→ **Work to be completed**: Reproduce the lines from the records below verbatim, starting at the line that contains "You are a computer-use agent. This" and ending at the line that contains "will tap(139, 732).".

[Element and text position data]
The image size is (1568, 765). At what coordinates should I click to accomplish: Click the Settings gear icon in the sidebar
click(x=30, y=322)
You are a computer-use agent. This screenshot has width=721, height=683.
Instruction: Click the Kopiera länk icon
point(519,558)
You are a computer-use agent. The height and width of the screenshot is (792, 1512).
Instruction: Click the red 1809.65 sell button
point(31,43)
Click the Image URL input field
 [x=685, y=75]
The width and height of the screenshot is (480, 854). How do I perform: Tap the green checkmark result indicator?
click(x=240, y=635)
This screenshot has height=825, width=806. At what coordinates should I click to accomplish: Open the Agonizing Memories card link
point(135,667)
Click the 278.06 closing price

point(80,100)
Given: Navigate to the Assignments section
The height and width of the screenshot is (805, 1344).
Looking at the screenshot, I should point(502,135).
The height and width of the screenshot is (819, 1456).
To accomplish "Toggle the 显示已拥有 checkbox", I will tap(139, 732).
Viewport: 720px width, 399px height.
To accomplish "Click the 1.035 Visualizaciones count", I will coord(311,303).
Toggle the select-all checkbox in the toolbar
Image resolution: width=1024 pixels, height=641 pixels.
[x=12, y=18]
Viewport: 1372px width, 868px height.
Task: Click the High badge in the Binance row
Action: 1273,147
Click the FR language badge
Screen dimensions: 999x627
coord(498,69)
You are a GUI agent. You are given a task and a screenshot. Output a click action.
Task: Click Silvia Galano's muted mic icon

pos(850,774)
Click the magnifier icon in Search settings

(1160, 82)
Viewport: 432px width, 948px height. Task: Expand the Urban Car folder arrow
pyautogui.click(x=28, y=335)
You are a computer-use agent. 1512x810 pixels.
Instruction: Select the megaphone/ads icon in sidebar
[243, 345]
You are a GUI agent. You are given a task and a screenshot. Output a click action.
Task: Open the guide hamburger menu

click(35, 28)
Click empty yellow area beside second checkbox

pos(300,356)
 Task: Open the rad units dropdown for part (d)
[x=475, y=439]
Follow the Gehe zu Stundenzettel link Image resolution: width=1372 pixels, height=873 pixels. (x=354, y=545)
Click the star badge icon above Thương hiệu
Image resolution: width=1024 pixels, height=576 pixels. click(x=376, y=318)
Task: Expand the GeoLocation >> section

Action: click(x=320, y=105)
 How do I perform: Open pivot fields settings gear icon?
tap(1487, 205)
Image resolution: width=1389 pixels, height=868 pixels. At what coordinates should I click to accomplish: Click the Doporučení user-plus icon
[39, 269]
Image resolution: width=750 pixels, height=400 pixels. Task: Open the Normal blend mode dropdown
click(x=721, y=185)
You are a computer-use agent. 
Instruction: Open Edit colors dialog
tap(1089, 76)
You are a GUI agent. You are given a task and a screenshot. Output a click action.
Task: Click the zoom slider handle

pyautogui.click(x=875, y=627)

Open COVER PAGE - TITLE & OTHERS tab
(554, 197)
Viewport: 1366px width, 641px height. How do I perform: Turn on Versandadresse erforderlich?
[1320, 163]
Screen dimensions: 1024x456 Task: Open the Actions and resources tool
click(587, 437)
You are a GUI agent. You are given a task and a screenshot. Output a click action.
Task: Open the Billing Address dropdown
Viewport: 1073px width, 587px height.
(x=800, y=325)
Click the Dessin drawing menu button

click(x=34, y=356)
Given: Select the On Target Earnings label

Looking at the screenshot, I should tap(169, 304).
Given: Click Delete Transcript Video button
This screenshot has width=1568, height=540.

→ **Output of the task**:
You are a computer-use agent. This screenshot has width=721, height=683.
Instruction: Click the Kopiera länk icon
point(519,558)
You are a computer-use agent. The height and width of the screenshot is (792, 1512).
Instruction: Click the red 1809.65 sell button
point(31,43)
Click the Image URL input field
 [x=685, y=75]
The width and height of the screenshot is (480, 854). How do I perform: Tap the green checkmark result indicator?
click(x=240, y=635)
This screenshot has height=825, width=806. At what coordinates should I click to accomplish: Open the Agonizing Memories card link
point(135,667)
Click the 278.06 closing price

point(80,100)
Given: Navigate to the Assignments section
The height and width of the screenshot is (805, 1344).
Looking at the screenshot, I should point(502,135).
The height and width of the screenshot is (819, 1456).
To accomplish "Toggle the 显示已拥有 checkbox", I will tap(139, 732).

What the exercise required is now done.